• **Required action**
Please collect every line of the records that contains the string "Identify", matching case exactly. Copy each such line in full.

● ● ● ● ● ● ●

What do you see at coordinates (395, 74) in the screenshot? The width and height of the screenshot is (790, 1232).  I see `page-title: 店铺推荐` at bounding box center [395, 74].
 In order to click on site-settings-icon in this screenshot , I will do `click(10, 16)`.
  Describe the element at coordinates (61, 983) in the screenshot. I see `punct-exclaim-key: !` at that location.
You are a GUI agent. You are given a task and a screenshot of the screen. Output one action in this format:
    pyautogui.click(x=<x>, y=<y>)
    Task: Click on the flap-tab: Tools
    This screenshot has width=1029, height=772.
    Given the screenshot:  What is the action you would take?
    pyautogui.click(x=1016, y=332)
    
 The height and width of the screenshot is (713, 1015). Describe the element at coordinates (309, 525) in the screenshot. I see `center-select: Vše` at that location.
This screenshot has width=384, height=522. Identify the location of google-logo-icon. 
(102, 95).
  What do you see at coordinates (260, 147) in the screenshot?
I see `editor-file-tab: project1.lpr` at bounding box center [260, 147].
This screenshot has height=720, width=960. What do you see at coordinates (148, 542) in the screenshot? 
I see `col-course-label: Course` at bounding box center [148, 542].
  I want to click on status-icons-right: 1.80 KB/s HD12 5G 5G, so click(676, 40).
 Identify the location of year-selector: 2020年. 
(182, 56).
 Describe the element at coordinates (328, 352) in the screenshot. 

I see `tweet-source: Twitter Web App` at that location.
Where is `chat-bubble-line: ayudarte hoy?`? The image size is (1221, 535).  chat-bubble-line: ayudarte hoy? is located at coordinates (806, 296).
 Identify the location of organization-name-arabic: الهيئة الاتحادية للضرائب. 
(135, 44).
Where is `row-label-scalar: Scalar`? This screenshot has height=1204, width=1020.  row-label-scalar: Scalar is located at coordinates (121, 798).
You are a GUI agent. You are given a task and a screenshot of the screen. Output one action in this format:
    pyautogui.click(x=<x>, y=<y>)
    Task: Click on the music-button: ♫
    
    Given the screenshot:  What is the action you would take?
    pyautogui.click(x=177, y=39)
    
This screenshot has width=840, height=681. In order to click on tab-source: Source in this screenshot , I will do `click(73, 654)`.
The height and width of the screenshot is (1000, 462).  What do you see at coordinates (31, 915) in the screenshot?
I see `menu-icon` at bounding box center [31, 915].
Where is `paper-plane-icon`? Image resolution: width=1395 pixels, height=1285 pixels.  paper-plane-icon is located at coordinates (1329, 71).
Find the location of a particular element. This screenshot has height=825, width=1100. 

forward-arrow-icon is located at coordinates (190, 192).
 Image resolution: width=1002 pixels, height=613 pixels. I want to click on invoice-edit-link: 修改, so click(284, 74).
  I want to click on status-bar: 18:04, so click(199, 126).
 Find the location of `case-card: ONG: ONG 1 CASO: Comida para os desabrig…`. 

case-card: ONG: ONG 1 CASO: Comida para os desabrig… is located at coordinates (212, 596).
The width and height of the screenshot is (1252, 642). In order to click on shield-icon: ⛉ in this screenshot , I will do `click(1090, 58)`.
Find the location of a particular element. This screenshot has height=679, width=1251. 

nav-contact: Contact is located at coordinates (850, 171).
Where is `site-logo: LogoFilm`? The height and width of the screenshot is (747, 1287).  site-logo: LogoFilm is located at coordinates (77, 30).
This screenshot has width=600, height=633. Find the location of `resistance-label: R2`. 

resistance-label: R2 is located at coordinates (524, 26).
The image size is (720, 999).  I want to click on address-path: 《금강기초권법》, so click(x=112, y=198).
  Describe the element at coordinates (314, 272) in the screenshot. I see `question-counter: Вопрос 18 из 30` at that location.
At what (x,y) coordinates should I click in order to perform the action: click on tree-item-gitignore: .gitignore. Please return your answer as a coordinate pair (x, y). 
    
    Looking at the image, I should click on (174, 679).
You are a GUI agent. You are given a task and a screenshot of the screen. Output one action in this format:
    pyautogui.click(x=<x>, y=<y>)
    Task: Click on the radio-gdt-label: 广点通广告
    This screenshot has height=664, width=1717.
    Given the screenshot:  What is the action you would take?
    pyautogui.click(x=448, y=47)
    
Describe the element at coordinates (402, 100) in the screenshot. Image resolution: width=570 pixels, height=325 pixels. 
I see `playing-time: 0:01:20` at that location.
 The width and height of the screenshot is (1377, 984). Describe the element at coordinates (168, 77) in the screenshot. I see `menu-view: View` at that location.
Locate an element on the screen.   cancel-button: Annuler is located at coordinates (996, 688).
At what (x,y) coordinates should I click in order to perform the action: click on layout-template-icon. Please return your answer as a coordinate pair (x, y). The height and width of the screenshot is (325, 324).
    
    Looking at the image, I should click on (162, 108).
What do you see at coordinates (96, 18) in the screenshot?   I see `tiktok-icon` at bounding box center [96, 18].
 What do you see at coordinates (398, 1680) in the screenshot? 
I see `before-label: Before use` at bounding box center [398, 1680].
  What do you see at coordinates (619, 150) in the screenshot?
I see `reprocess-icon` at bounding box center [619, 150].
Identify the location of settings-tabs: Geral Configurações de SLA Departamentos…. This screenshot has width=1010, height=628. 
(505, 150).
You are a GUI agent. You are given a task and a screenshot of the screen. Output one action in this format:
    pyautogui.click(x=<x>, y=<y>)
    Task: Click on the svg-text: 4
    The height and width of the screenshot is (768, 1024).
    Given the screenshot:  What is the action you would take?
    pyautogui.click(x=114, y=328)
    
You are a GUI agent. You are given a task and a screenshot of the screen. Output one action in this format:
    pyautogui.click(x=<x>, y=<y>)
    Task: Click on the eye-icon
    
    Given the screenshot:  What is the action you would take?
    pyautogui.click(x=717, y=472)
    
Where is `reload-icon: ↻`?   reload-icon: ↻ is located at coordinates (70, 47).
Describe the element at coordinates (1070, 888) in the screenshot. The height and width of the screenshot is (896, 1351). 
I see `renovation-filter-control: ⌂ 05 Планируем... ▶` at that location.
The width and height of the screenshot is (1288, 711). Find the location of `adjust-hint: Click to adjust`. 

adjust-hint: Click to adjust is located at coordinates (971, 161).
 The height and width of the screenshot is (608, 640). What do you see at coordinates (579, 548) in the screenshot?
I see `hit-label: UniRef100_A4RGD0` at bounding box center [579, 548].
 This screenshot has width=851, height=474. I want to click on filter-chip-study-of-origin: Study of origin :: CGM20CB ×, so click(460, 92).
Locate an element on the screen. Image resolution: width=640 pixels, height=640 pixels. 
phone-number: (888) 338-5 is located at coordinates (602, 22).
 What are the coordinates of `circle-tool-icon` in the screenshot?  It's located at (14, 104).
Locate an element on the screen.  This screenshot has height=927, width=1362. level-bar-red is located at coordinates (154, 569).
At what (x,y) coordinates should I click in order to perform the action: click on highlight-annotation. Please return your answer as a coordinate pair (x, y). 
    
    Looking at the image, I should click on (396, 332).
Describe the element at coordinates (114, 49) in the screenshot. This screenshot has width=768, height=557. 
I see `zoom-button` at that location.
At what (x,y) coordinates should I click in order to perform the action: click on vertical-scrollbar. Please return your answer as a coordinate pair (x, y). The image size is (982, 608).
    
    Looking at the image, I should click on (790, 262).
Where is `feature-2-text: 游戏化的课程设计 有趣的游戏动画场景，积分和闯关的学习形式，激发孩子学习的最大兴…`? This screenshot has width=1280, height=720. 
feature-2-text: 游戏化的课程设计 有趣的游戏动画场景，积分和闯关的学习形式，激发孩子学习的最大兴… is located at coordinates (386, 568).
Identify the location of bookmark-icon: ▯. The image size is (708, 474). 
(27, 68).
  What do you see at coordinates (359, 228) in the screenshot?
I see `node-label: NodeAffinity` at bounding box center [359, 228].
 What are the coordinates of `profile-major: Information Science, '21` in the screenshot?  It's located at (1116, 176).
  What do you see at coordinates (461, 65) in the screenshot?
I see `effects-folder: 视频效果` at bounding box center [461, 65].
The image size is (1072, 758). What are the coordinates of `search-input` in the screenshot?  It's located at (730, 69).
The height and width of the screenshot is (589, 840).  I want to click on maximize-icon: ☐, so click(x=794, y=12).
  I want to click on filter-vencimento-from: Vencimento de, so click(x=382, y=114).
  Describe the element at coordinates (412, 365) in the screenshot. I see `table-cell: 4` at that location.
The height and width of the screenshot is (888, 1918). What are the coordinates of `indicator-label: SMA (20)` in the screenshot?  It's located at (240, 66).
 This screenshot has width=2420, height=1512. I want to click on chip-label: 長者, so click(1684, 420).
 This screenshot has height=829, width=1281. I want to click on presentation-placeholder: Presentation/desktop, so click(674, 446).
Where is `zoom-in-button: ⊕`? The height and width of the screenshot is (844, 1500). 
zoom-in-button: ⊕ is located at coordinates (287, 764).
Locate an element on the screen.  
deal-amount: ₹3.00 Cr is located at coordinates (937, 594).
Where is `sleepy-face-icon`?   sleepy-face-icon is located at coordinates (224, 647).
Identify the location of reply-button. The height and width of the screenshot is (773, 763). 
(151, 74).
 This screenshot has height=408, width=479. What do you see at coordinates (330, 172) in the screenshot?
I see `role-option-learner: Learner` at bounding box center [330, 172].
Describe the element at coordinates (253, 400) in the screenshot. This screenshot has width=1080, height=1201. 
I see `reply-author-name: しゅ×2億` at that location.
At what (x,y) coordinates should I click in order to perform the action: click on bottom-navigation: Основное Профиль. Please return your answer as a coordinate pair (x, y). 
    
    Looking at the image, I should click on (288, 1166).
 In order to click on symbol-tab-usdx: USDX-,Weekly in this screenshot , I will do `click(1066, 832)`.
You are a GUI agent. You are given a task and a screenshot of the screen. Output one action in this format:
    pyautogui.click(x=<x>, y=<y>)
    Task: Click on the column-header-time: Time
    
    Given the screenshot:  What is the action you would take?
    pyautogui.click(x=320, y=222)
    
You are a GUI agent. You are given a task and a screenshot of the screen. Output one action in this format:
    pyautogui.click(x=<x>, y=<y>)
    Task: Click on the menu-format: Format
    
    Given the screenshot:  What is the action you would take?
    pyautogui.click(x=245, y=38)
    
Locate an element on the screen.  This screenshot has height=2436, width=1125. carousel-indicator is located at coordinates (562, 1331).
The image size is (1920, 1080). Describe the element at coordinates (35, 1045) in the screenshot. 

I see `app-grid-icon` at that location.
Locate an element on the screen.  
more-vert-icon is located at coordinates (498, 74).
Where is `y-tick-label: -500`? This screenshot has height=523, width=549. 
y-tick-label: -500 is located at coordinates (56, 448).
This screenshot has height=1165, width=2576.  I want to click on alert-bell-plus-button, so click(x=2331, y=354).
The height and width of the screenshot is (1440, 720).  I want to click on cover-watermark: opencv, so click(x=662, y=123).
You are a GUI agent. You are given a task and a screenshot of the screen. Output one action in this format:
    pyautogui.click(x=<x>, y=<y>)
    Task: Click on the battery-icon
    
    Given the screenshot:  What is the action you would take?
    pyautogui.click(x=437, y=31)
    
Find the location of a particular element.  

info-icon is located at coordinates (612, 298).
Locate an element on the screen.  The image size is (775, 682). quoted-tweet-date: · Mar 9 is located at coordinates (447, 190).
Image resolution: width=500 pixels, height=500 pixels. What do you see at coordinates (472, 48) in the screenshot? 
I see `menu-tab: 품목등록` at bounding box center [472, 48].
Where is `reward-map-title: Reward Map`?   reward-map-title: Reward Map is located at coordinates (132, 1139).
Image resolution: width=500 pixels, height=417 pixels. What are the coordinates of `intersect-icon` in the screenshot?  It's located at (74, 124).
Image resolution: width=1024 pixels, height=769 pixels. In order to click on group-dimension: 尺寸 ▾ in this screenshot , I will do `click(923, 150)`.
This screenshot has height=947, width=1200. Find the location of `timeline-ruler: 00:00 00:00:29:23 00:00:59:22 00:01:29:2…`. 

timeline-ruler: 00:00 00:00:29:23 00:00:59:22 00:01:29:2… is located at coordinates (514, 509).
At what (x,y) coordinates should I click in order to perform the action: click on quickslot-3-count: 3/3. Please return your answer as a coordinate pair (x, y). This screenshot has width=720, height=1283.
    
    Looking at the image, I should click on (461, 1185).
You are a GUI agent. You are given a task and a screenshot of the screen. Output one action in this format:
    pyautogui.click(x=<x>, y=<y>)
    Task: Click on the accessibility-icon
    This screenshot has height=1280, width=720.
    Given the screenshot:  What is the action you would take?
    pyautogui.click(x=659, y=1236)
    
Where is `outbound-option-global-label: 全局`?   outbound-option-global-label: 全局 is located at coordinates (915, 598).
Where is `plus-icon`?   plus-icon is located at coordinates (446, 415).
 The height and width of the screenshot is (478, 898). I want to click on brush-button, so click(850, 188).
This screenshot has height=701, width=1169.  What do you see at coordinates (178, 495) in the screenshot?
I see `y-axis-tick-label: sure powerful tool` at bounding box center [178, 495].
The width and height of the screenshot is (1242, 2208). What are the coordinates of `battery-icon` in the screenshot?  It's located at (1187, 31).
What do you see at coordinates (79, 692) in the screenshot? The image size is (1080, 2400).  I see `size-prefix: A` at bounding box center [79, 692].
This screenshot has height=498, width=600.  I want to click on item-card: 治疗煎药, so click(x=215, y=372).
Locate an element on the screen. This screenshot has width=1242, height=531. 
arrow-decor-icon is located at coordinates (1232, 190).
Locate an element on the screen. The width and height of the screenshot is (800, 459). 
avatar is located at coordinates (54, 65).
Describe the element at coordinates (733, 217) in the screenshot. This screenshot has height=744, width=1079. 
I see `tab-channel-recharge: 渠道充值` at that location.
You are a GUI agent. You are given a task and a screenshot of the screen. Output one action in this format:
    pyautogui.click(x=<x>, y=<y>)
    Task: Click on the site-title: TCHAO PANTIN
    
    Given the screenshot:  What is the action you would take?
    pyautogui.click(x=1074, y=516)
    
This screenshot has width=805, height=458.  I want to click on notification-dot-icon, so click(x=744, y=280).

● ● ● ● ● ● ●

• **Reply to the task**
This screenshot has width=384, height=522. Identify the location of google-logo-icon. 
 Identify the location of year-selector: 2020年. 
 Identify the location of organization-name-arabic: الهيئة الاتحادية للضرائب. 
Identify the location of settings-tabs: Geral Configurações de SLA Departamentos…. This screenshot has width=1010, height=628. 
Identify the location of bookmark-icon: ▯. The image size is (708, 474). 
Identify the location of reply-button. The height and width of the screenshot is (773, 763). 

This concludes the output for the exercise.